"Well, you look capable of it," said the Prefect, with an undisguised sneer, "and I will gladly use any instruments to crush this vile sect."

"But, your Excellency," said the cringing Greek, swallowing his chagrin and annoyance, "I shall require gold to gain the confidence of these Christians—not to bribe them, for that is impossible, but to spend in what they call charity—to give to their sick and poor."

"Not forgetting yourself, I'll be bound," sneered the Prefect. "But what you say is no doubt true;" and turning to the table he wrote an order upon the Imperial Exchequer, and handed it to the Greek, with the words, "If you make good use of that, there is more where it comes from. The Emperor pays his faithful servants well." Then dismissing the treacherous tool whom he himself despised, he passed into the Basilica, or court, where the bold Christian youth who had torn down the Emperor's edict was to receive his sentence.
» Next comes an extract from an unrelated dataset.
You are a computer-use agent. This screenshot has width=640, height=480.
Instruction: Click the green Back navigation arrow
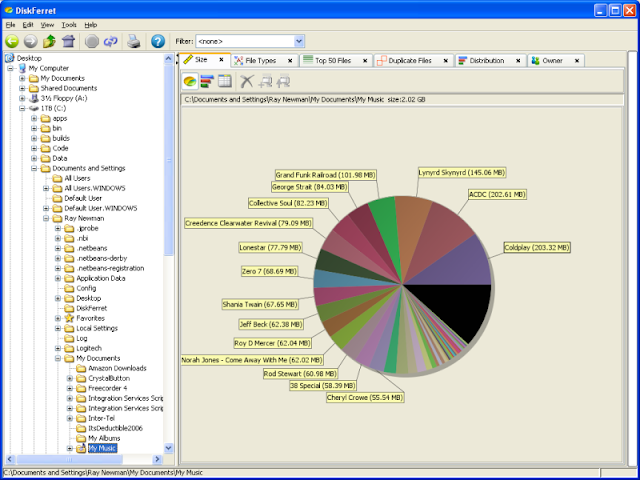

Livid with the torture he had undergone to make him disclose the names of his accomplices —tortures which he had borne with heroic fortitude he boldly avowed his act, and defied the power of the Prefect to extort the name of a single Christian from his lips. We will not harrow the hearts of our readers by recounting the atrocious tortures by which the body of the brave youth had been wrung. He was at length borne away fainting to his cruel fate. Although the Prefect, who had sworn to have his secret if he tore the heart out of his body, gnashed his teeth in impotent rage at the defiance of the mangled martyr, yet he could not in his inmost soul help feeling the vast gulf between his sublime fidelity and the heinous guilt of the base traitor from whom he had just parted.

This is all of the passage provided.